Z domowych sprawunków kobieta miała jeszcze upieczenie tortu i zakup chleba, masła i mleka.
– Było po godz. 7, gdy szłam do marketu. Na dworze panowała szarówka. Przechodząc przez jezdnię na przejściu dla pieszych na Barlickiego przy Drobiuszu dokładnie się rozejrzałam. Żaden samochód nie jechał. Byłam już prawie na chodniku, gdy poczułam uderzenie w głowę. Po czterech dniach obudziłam się w szpitalu – dodaje kutnianka.
Kolejny miesiąc pani Jadwiga spędziła w szpitalu, do tej pory jest poddawana leczeniu. Nie może jednak samodzielnie się poruszać. Funkcjonuje dzięki pomocy znajomych i koleżanek, którzy robią jej zakupy, pomagają zrobić coś do jedzenia. Musi nosić gorset, porusza się przy pomocy balkoniku.
– Dzisiaj cieszyłabym się dobrym zdrowiem, gdyby w tym miejscu były światła. Kierowca ponoć mnie nie zauważył, bo wysiadł mu prawy reflektor – uważa pani Jadwiga.
Podobne sygnały docierają do radnego miejskiego Tomasza Rędzikowskiego.
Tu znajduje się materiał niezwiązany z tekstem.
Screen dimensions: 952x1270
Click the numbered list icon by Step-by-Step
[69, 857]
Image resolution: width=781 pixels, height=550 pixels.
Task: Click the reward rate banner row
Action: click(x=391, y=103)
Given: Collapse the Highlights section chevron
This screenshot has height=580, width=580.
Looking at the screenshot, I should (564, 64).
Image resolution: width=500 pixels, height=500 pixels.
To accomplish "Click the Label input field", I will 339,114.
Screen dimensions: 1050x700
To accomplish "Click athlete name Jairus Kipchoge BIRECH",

– Na najbliższej sesji złożę interpelację w tej spawie. To przejście dla pieszych jest wyjątkowo niebezpieczne. Jedna z najbardziej ruchliwych ulic w mieście – Barlickiego, z sięgaczem przy Drobiuszu, do tego wyjazd z Joselewicza. Trzeba jakoś rozwiązać ten problem – mówi rajca. Jak poinformowało nas biuro prasowe kutnowskiego magistratu, temat bezpieczeństwa przejścia dla pieszych przy ul. Barlickiego zostanie skierowany do rozpatrzenia przez Zespół ds. Organizacji i Bezpieczeństwa Ruchu Drogowego w Powiecie Kutnowskim, działający przy Staroście Kutnowskim. Z uwagi na fakt występujących zdarzeń drogowych z udziałem pieszych problematyka lokalizacji tego przejścia zostanie ponownie przeanalizowana przez zespół.